Governo federal aplica quase 500 milhões de reais em multas a siderúrgicas que compram carvão produzido ilegalmente no Pantanal e Cerrado. Sessenta empresas estão envolvidas.

Aldem Bourscheit · Felipe Lobo ·
12 de junho de 2008 · 17 anos atrás

O governo anunciou nesta quinta R$ 500 milhões em multas para sessenta siderúrgicas e setenta distribuidoras de Minas Gerais, Mato Grosso do Sul e Espírito Santo, todas envolvidas no uso e comércio de carvão ilegal. A madeira usada na produção do combustível vinha do Cerrado e do Pantanal. Novas medidas prometem fechar o cerco contra a demora no pagamento das sanções. “São as maiores multas aplicadas nesses biomas. Não estamos olhando só para a Amazônia”, disse o ministro Carlos Minc, do Meio Ambiente – MMA.

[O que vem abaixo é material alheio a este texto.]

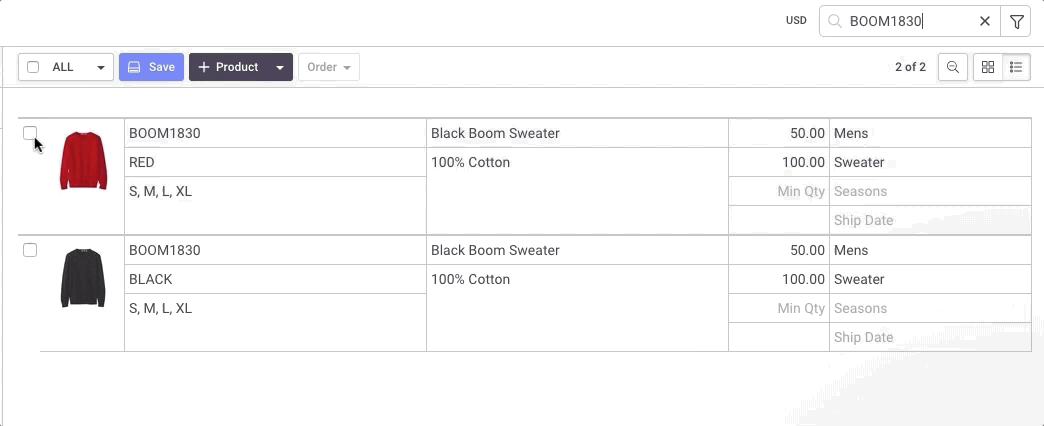Viewport: 1044px width, 426px height.
Task: Open the red sweater thumbnail
Action: 83,160
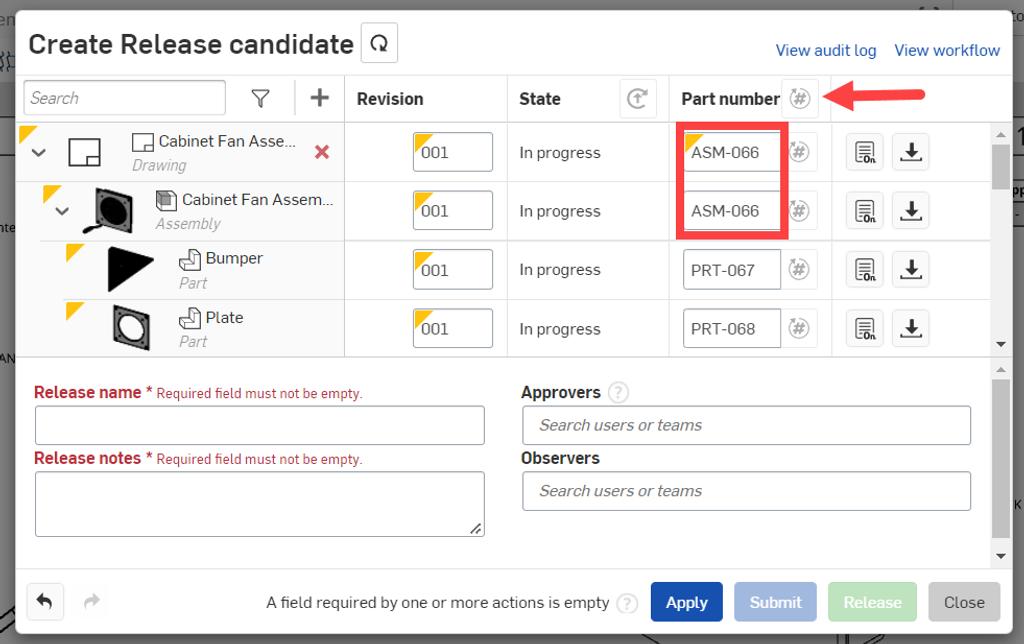The image size is (1024, 644).
Task: Generate a part number for the Bumper row
Action: click(797, 269)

Entre as empresas multadas (confira aqui a lista completa), estão desde a pequena Siderúrgica Gafanhoto (MG) até grandes fábricas como a Gerdau Aços Longos (MG), de Jorge Gerdau Johannpeter, a MMX Metálicos Corumbá (MS), de Eike Batista, e as mineiras Alterosa e Ferguminas. O maior castigo, de quase R$ 46 milhões, foi para a Siderúrgica Mat Prima (MG), por comprar mais de 90 mil metros cúbicos de carvão sem origem legal. O produto alimenta a produção do aço de exportação brasileiro.

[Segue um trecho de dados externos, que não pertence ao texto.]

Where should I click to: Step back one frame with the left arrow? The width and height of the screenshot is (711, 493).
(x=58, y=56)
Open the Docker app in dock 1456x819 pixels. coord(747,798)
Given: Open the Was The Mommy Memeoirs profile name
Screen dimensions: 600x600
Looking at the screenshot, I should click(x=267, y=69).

Entre os truques usados por carvoeiros para tentar driblar a fiscalização, estão encher caminhões com mais carga do que o declarado, retirar o produto de áreas não-autorizadas, usar documentos de transporte mais de uma vez ou declarações falsas de importação de “carvão paraguaio”. “Só é paraguaio no papel. A turma da delinqüência tem a sua competência, mas a nossa é maior”, afirmou Minc.

Outras irregularidades empresariais apontadas pelo governo foram o carvoejamento sem licença e a falta de reposição florestal em áreas desmatadas para esse fim, como pede a legislação. Além disso, 5% do carvão que abastece o pólo siderúrgico mineiro e 50% do combustível usado no pólo paraense de Carajás são ilegais, aponta o MMA. Parte das empresas não cumpre o Código Florestal, que as obriga a ter lavouras de árvores para abastecimento próprio em dez anos após sua instalação.

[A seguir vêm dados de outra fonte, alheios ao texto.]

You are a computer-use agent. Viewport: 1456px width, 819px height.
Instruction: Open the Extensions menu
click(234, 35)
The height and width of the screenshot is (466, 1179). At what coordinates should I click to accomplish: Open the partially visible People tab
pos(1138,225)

“Os prazos já se esgotaram. As fiscalizações serão trimestrais, para acompanhar a legalização das siderúrgicas, fomentando o plantio de árvores e evitando desmates ilegais”, avisou Antônio Carlos Hummel, diretor de Florestas do Ibama. As indústrias de Carajás, no Pará, por exemplo, já acumulam mais de R$ 600 milhões em multas por uso de carvão irregular.

A produção siderúrgica nacional ainda usa muito carvão feito com árvores do Pantanal e do Cerrado – no Piauí, Bahia, Tocantins, Goiás e Mato Grosso Sul. Conforme o governo, além das multas, será exigido de todas as empresas um replantio global de 11 mil hectares de matas nativas, cerca de 2,5 milhões de árvores. “O Cerrado e o Pantanal não vão virar carvão”, garantiu Minc.

Mato Grosso do Sul

Uma das comprovações mais graves da Operação Rastro Negro, que deu origem às multas, foi de que 50% do suprimento nacional de carvão ilegal estão saindo do Mato Grosso do Sul. Apesar do governo estadual ter assinado um Termo de Compromisso de Conduta (TCC) com o ministério público que proibia o comércio de carvão do Pantanal para qualquer firma do setor, um mandado de segurança derrubou o acordo. Na lista dos responsáveis por impetrar a ação constam diversas carvoarias multadas pelo Ibama. O proprietário de uma delas, inclusive, tem prisão decretada pela justiça e está foragido: ele e sua empresa atendem pelo nome de Ivaldo Fernandes da Silva. “Concederam um mandado de segurança a vários criminosos ambientais”, critica o Ricardo Pinheiro Lima, chefe do escritório regional do Ibama de Corumbá.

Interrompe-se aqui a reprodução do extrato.